Economic crisis or not, there are folks out there who need to buy a new car. Everywhere we turn, whether it is a newspaper or on TV, there are endless commercials for "fabulous" deals on vehicles.

"I'm in market for a new car, let's say. What do I need to look for?" asked Early Show co-anchor Julie Chen.

According to David Champion, director of the auto test center for Consumer Reports, right now is a good time to buy, assuming that the individual has the money and/or can obtain financing.

Dealers are anxious to move cars off their lots, so they are offering lots of bargain-basement prices and are willing to negotiate on just about everything.

Champion points out that what consumers shouldn't do is to jump on something just because the car dealer is offering you an amazing price. A lot of the cars that are being pushed right now are trucks and SUVs - vehicles that cost a lot to fill with gas, and that have poor resale values. Although gas might be relatively cheap at the moment, experts agree it won't stay this low for long. Instead, Champion recommends that consumers think about the following:

  • Plan on owning for 5 years: This is how long most people keep a car. So think hard about what you'll really need the car for over that period. Be realistic and practical.
  • Don't "overbuy": If you will be the only person in the car most of year, except for that annual summer vacation with the kids, then buy a smaller car, not a minivan. You'll save money in the end by simply renting the minivan for that week-long vacation, or for the day you need to move your child to college.
  • Consider total cost to own: You must look past the initial price tag. Think about fuel efficiency and how much you'll be spending on gas. Think about how much the car costs to maintain and repair. Think about how much you'll need to spend on insurance for particular models, and how well the car will hold its value over the next five years.
  • A note on depreciation: If you head out to the dealerships now, you'll likely find some 2008 models still on the lot. Because dealers are particularly eager to move these vehicles, you'll see some great prices. But keep in mind that as far as resale goes, you're essentially buying a car that's already a year old, even though you haven't put any miles on it yet. When you go to sell it in five years, you'll be selling a car that's six years old, and you'll get less money for it. Weigh this when making a final decision.

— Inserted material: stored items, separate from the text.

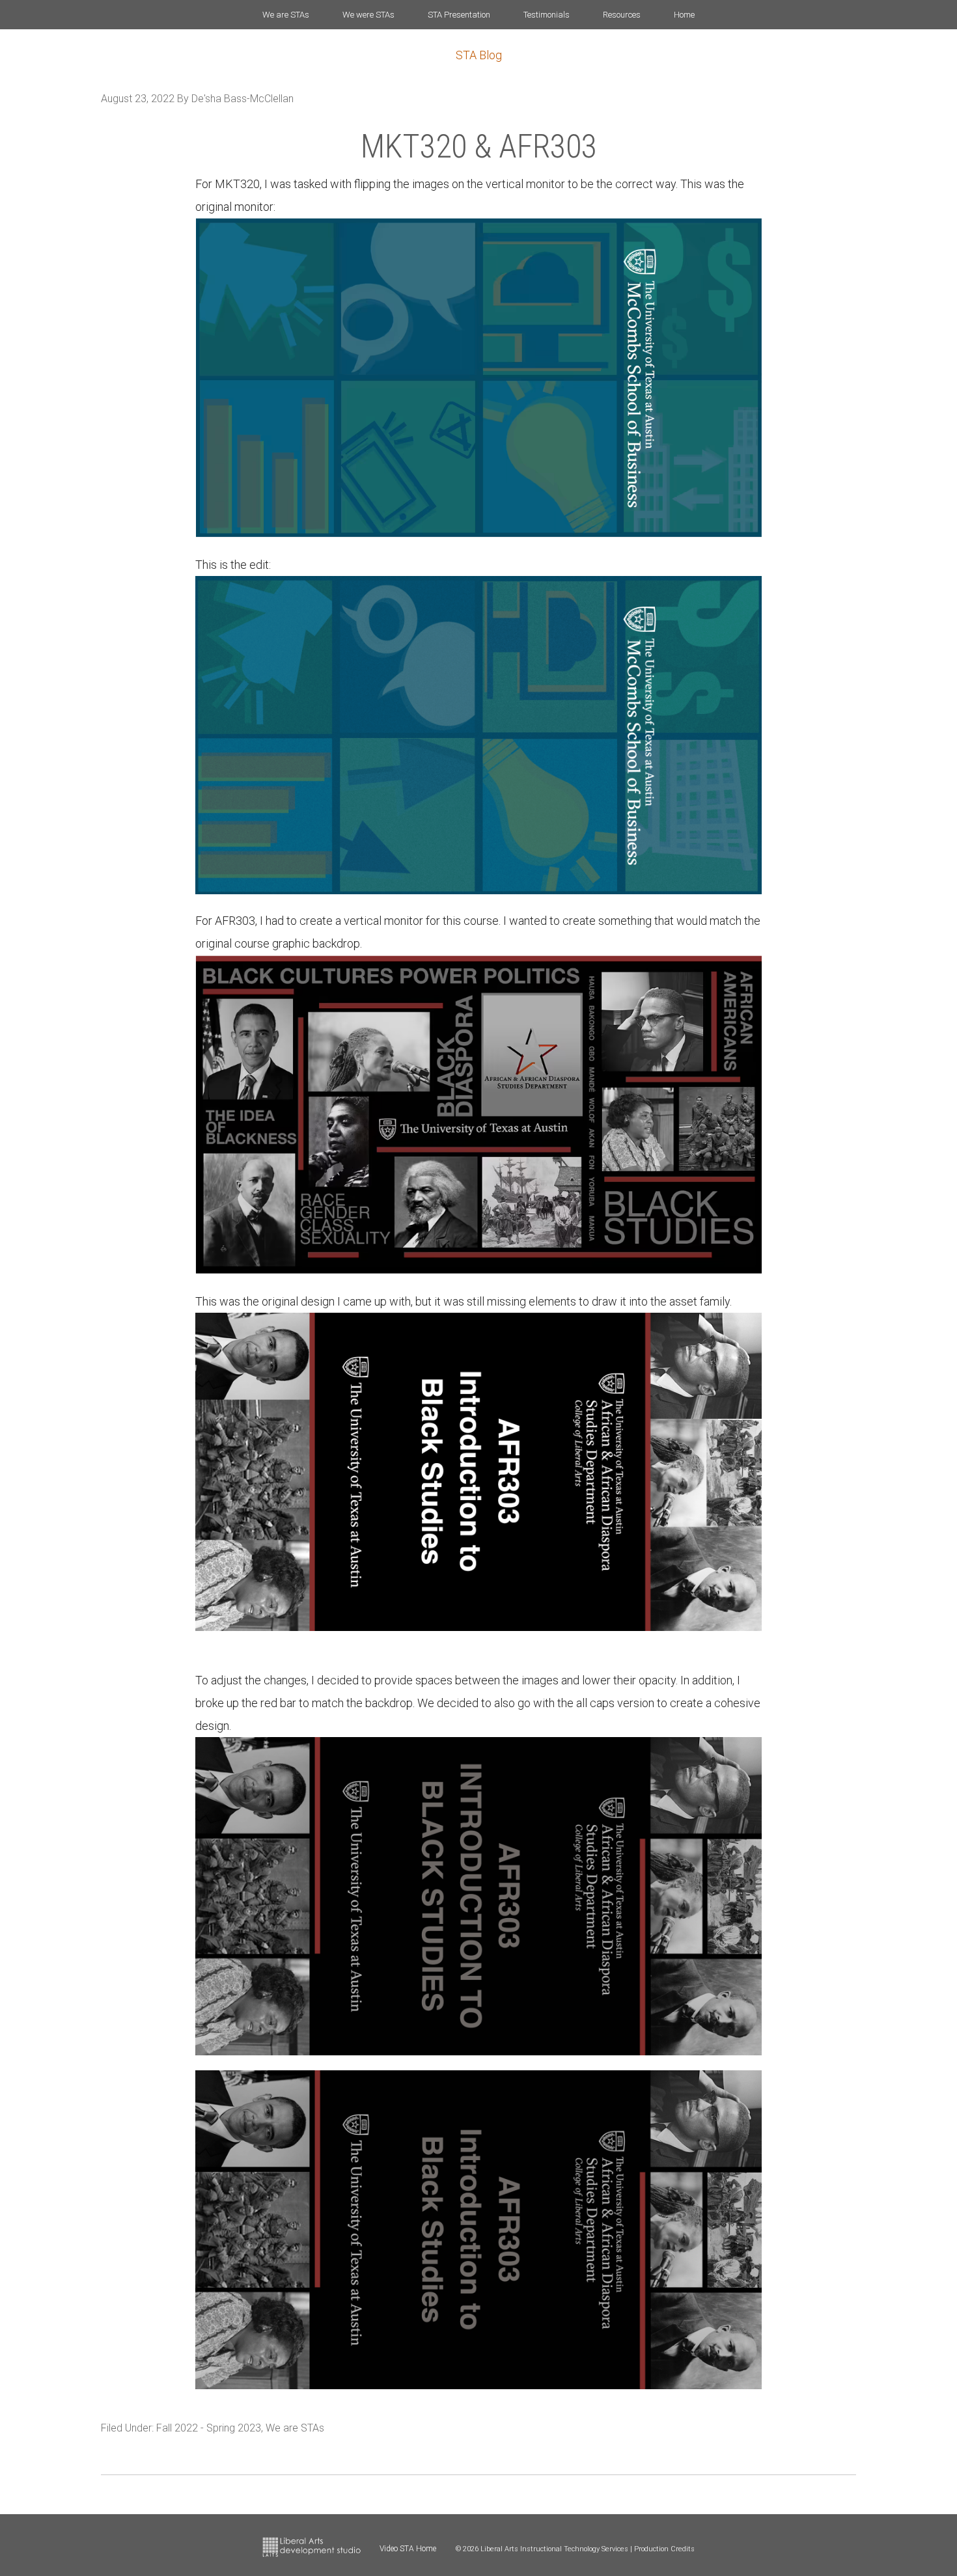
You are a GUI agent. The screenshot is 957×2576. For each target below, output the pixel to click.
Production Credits (664, 2549)
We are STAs (295, 2428)
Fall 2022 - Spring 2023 (208, 2428)
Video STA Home (408, 2548)
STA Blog (479, 55)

    In general, bargain-minded consumers should be looking to buy small sedans and small SUVs.

    These cars are fuel efficient, versatile, and likely have good resale value. Below, are four specific recommendations from Champion: (*Please note that all prices are the suggested baseline prices for the vehicles. The prices will rise as you add more features).

    HONDA FIT / $14,750

    "It's a relatively small car, but it also has good amount of room inside," Champion says. "It's fuel efficient and fun to drive. I would not take it regularly on road trips, but for the urban commuter it's easy to drive and park."

    TOYOTA COROLLA / $15,350

    "Again, this is a small but roomy car," Champion says. "It's easy to get in and out of. Its average miles per gallon of 32 is great, and reliability ratings have been excellent."

    CHEVROLET MALIBU / $21,605

    "If you're looking for a larger family sedan and trying to go domestic (versus the excellent Japanese models, Honda Accord and Toyota Camry), this is nice and roomy," Champion says, adding that he likes the car's finish, the 4-cylinder engine is economical, and that reliability is good so far.

    SUBARU FORESTER / $19,995

    "This small SUV comfortably seats five," Champion says. "The older versions were quite tight inside, but the '09 is much roomier. Unlike many other SUVs it's not too high off of the ground, so it's easy for all members of the family to climb in and out. It steers well, and has a nice smooth ride."